I can't say "atonal" music is any one single thing. It is more flexible for the composer than traditional tonality, which is why nobody, not even the staunchest conservative of retrogressives, wants to return to 19th century Romanticism.


----------



## norman bates (Aug 18, 2010)

ethanjamesescano said:


> what's your opinion to it?


exactly this one



ethanjamesescano said:


> I think atonal music is less flexible in expressing than tonal music, but atonal music is good for expressing tension, stress, suspense, etc...


----------



## cjvinthechair (Aug 6, 2012)

PetrB said:


> There are now about as many styles and approaches to atonal writing as there are in tonal writing, past to present.
> 
> I think whatever the M.O. or harmonic language, the most expressive music comes from the most skilled of the composers who wish their music to sound overtly 'expressive,' whatever that is
> 
> All that also means I personally find all such questions re: tonal / atonal pretty irrelevant, -- beside the point -- as far as having anything to do with what is or is not 'good music.'


Excellently expressed, Sir !


----------



## Blake (Nov 6, 2013)

This ongoing atonality debate is beginning to make less and less sense. What does it even mean? Is the music 100% a collage of random noises? I've begun to hear many points of harmony and rhythm. It's simply not as linear as most peoples' standard definition of what tonality is. That's all.


----------



## Simon Moon (Oct 10, 2013)

ethanjamesescano said:


> I think atonal music is less flexible in expressing than tonal music, but atonal music is good for expressing tension, stress, suspense, etc...
> 
> the dissonances satisfies me in some ways I can't explain.
> 
> what's your opinion to it?


My first serious exposure to classical music was atonal (and other 20th century music). It just made sense to me, but I was already listening to other avant-garde forms of non-classical music, so it didn't sound out of place to me.
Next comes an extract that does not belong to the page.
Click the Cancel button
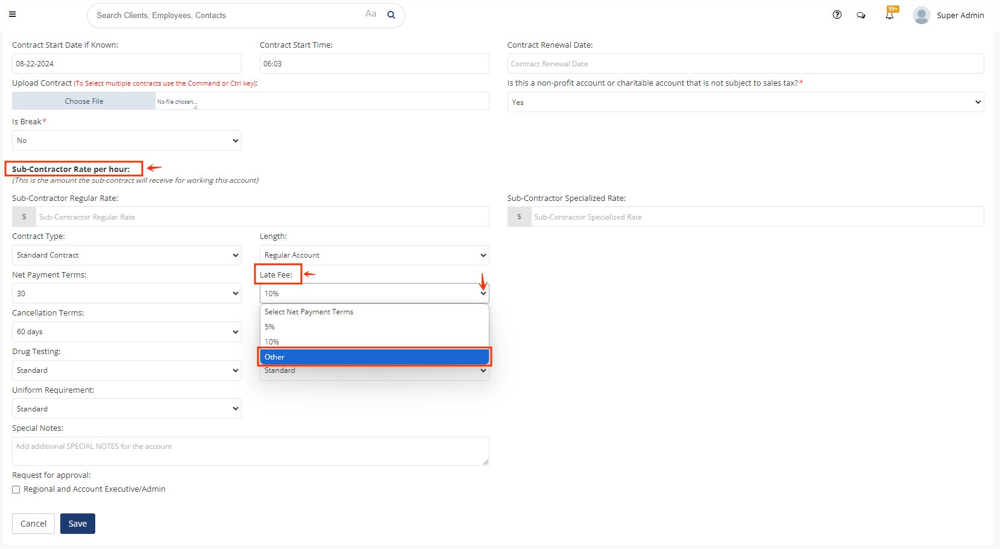Viewport: 1000px width, 549px height. click(33, 524)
As far as its ability to express wider emotions than tension, stress, suspense, etc, while that may be true (although it may be arguable), it doesn't bother me.
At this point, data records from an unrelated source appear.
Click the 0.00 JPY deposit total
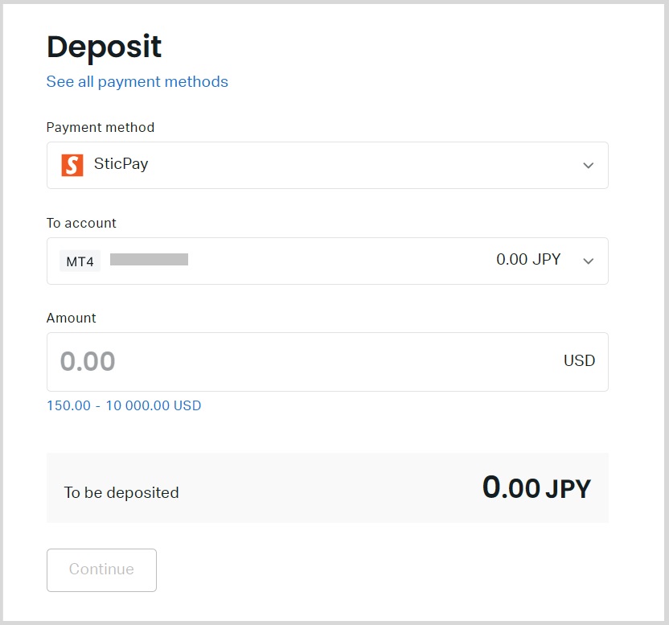Image resolution: width=669 pixels, height=625 pixels. (536, 488)
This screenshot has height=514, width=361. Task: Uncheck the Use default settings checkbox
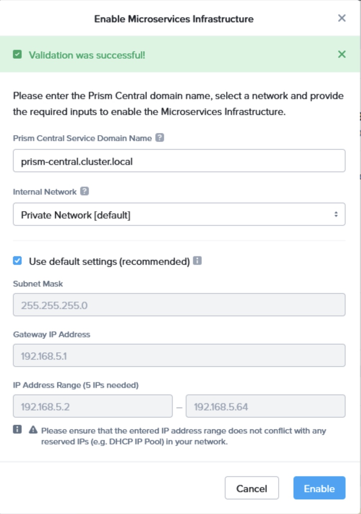pyautogui.click(x=17, y=261)
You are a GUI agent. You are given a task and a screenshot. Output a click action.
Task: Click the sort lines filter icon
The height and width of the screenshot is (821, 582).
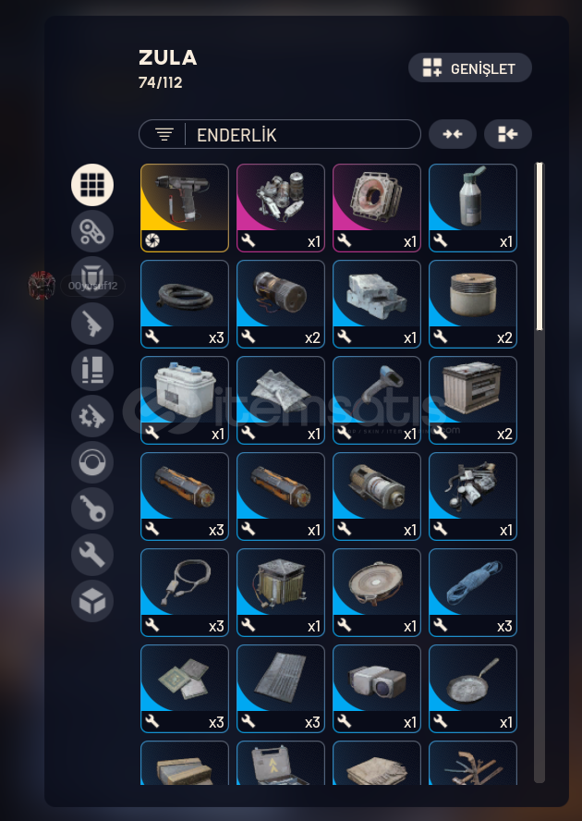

My problem is, that when I listen to pre-20th century, tonal music, I can't help but perceive the emotional content as being kind of contrived and naive. I understand that the composer was being sincere when they wrote their music, but my perspective has been skewed from my experiences.

I cant help but think things like, "Oh, this movement of symphony that is supposed to make me feel elated, sad, melancholy, awe etc", but I don't actually feel the emotions.
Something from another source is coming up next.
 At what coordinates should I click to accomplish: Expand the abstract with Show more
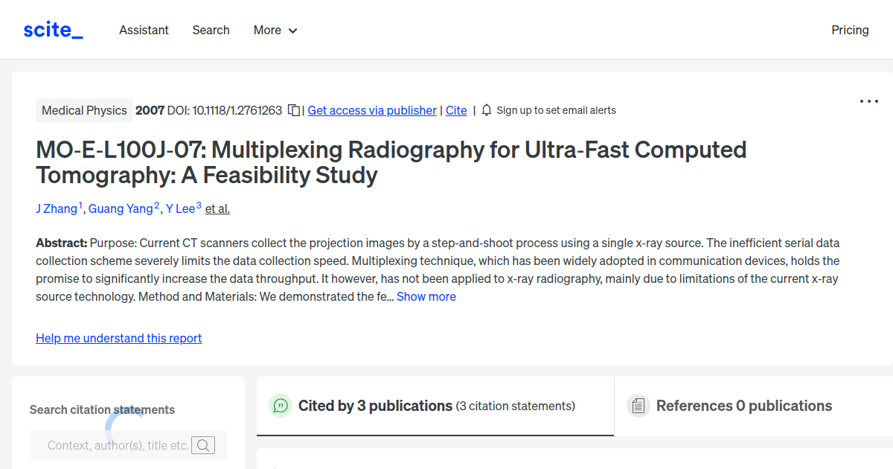(426, 296)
It's not unlike when I see an old silent movie and watch the actors, with their exaggerated, and contrived hand gestures, expressions, movements, etc. It's easy to understand the emotions they were portraying, but I don't feel them.


----------



## Brad (Mar 27, 2014)

aleazk said:


> I'm afraid you didn't get the joke
> 
> The guy who killed Webern went crazy (like people in a madhouse) and eventually killed himself. So, when Boulez conducted Webern for the first time with the _Ensemble InterContemporain_, they played that piece I posted.


Well that's even funnier, I apologize for underestimating the depth of your joke!


----------



## norman bates (Aug 18, 2010)

Simon Moon said:


> My problem is, that when I listen to pre-20th century, tonal music, I can't help but perceive the emotional content as being kind of contrived and naive. I understand that the composer was being sincere when they wrote their music, but my perspective has been skewed from my experiences.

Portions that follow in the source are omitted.